Final answer:
The person's uncorrected far point is approximately 14.86 meters away, while the uncorrected near point is about 82 centimeters away, calculated using the lens formula and taking into account the refractive powers for the bifocal eyeglasses and the vertex distance.
Step-by-step explanation:
To determine the near and far points of the person's uncorrected vision, we make use of the lens formula and the concept of refractive power.

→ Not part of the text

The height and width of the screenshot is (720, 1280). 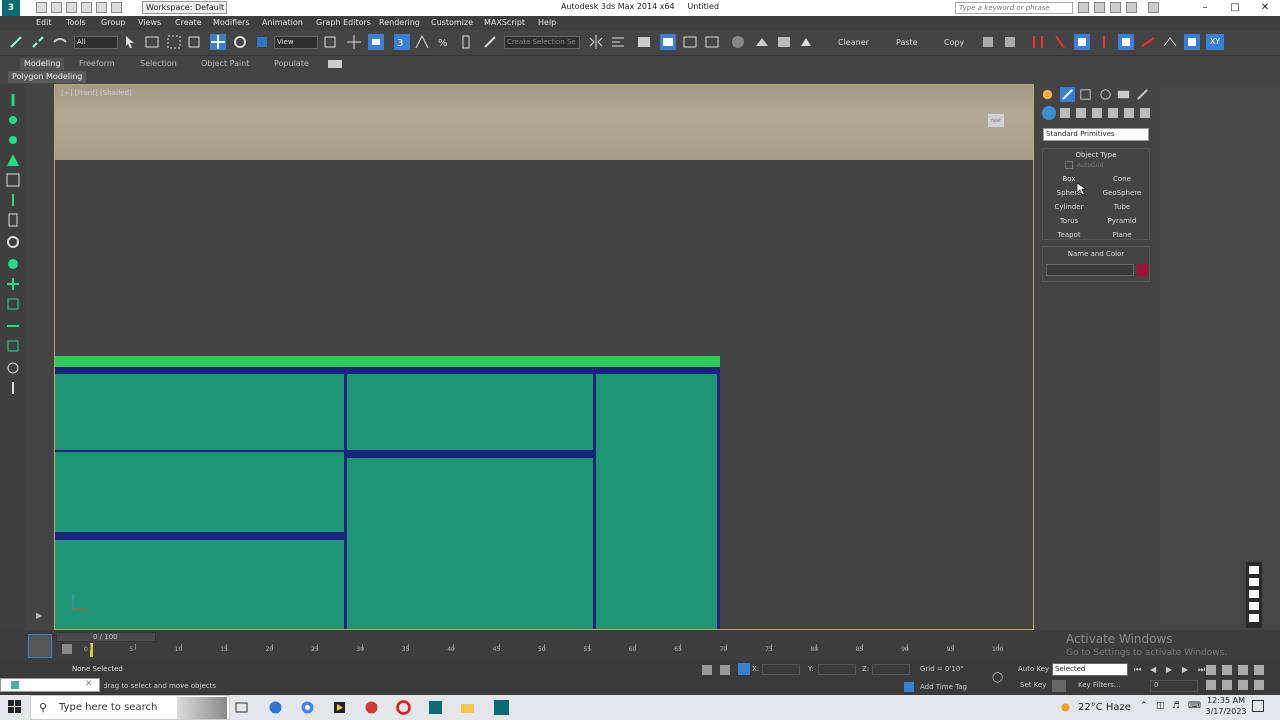 I want to click on weather-text: 22°C Haze, so click(x=1104, y=708).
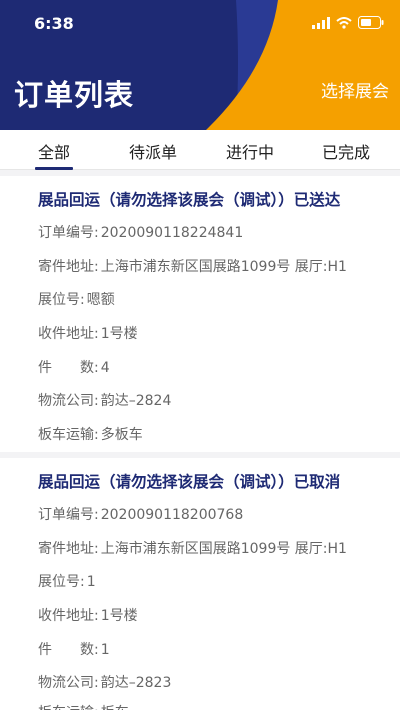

The refractive power P is given in diopters (D), and it is related to the focal length f of a lens in meters by P = 1/f. The negative sign in the distance vision part indicates myopia (nearsightedness), which means the person can see nearby objects clearly but not distant ones. The positive sign in the close-vision part indicates hypermetropia (farsightedness) for close-up tasks such as reading.
The distance between the glasses and the eyes (vertex distance) also affects the effective power of the lenses when worn. Hence, we use the formula P' = P / (1 - dP), in which P' is the effective power when the glasses are worn, P is the prescribed power, and d is the vertex distance.
We'll first find the far point for the myopia correction:
P' = -0.0675 D / (1 - 0.02 m * -0.0675 D)
=> P' = -0.0673 D
Therefore, the focal length for the far point is
f = 1/P'
=> f = 1/(-0.0673 D)
=> f ≈ -14.86 m
Thus, the person's far point without glasses is approximately 14.86 m away.
Next, for the near point with the hypermetropia correction:
P' = 1.20 D / (1 - 0.02 m * 1.20 D)
=> P' = 1.22 D
Since the corrected near-point distance is 250 cm:
f = 1/P = 1/1.22 D
=> f ≈ 0.82 m
This implies the person's near point without glasses is about 0.82 m, or 82 cm away.